There were token programs in the 1970s and '80s, but industry people were always pointing out that small countries spent more on travel promotion than the U.S.

The low point came in the mid-1990s, after President Clinton convened the first White House Conference on Travel and Tourism in October 1995 to help map out what the event's planners hoped would be a "comprehensive national tourism strategy."

Then fiscal reality set in, and the U.S. Travel and Tourism Administration was shut down in a frenzy of budget-balancing the following year.

So that's No. 1. This is amazing.

No. 2 is that the Travel Promotion Act miraculously landed on President Obama's desk last week due to a very lucky convergence of events, not the least of which was the formation of the Discover America Partnership, which laid out a strategic "Blueprint to Discover America" in 2007 and stuck with it.

The partnership, which has since merged into the U.S. Travel Association, set three goals for itself: improve the visa system, improve the entry process for foreign visitors and create a public-private partnership to promote travel to the U.S., with a dedicated funding source.

We were among the skeptical at first, particularly after the airlines blasted the plan on Capitol Hill for including a fee on airline tickets as a possible funding source. But the partnership recovered, regrouped and pushed on.

By any measure, and to borrow a baseball analogy, the blueprint produced base hits the first two pitches and a homer on the third. Visa wait times are down, participation in the Visa Waiver program is up, and the entry process, while still no walk in the park for many visitors, is getting better.
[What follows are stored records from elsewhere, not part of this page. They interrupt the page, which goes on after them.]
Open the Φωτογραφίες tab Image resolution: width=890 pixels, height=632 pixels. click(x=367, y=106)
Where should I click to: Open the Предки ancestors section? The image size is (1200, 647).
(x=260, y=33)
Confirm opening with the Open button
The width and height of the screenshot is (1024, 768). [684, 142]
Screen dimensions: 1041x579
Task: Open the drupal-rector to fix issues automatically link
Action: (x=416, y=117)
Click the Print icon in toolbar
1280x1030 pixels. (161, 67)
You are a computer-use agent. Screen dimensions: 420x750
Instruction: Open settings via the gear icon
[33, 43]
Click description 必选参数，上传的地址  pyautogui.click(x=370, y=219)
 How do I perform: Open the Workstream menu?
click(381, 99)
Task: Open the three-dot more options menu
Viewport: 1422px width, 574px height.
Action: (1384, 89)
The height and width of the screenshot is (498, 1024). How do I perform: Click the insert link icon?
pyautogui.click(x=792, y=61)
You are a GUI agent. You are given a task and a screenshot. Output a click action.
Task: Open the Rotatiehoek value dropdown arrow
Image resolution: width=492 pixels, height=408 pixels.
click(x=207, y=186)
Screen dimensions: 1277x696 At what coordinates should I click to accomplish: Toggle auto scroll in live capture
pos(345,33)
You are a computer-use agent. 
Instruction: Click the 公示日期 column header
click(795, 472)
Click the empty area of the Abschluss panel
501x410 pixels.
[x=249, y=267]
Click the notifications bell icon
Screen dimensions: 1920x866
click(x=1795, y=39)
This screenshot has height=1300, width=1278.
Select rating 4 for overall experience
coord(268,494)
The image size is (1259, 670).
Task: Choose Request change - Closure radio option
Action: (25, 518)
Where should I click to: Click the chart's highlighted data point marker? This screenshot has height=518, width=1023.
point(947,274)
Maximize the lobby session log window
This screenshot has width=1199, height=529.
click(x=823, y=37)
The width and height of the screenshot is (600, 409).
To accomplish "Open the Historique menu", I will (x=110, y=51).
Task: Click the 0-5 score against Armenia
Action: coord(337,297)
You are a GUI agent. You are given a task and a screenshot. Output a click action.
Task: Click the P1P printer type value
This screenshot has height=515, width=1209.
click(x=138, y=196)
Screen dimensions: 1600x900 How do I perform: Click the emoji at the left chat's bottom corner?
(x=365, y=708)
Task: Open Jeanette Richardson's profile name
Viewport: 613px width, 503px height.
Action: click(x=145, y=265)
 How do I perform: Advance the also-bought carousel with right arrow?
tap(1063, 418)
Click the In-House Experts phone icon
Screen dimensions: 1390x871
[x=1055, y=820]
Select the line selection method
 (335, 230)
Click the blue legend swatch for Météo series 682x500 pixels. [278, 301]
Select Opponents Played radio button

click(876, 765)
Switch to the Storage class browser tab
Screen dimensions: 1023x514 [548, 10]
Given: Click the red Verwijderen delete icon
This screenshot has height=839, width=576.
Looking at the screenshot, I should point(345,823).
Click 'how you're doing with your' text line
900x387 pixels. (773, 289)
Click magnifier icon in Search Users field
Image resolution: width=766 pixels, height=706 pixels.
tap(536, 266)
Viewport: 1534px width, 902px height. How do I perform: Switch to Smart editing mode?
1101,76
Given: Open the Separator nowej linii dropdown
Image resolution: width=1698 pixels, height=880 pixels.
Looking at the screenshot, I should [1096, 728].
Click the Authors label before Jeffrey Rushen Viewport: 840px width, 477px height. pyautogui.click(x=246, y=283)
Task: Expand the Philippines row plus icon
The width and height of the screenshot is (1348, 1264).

The homer is that the federal government has finally made a big commitment to tourism promotion.

Our third point is about what has to happen now: The industry needs to be just as focused and just as lucky in creating the Corporation for Travel Promotion and making it work right.

At the same time, this great achievement -- and it is a great achievement -- should not overinflate the travel industry's sense of its own lobbying prowess.

Travel hit a home run here, but it wasn't Washington's toughest pitch. The federal money comes from a new fee on foreign visitors, not from taxpayers. There's no political downside. Supporters of the bill said many times, "It's not going to cost us," and indeed, it seems that some legislators voted for the bill not because they were convinced of its merits but because "it wouldn't hurt."

The tougher test will come when the federal government has to do something for travel that hurts, that has a price. What then?

The travel industry will need all the clout it can muster, and one way of doing that is creating an effective Corporation for Travel Promotion that hits a few home runs of its own to shut up the naysayers.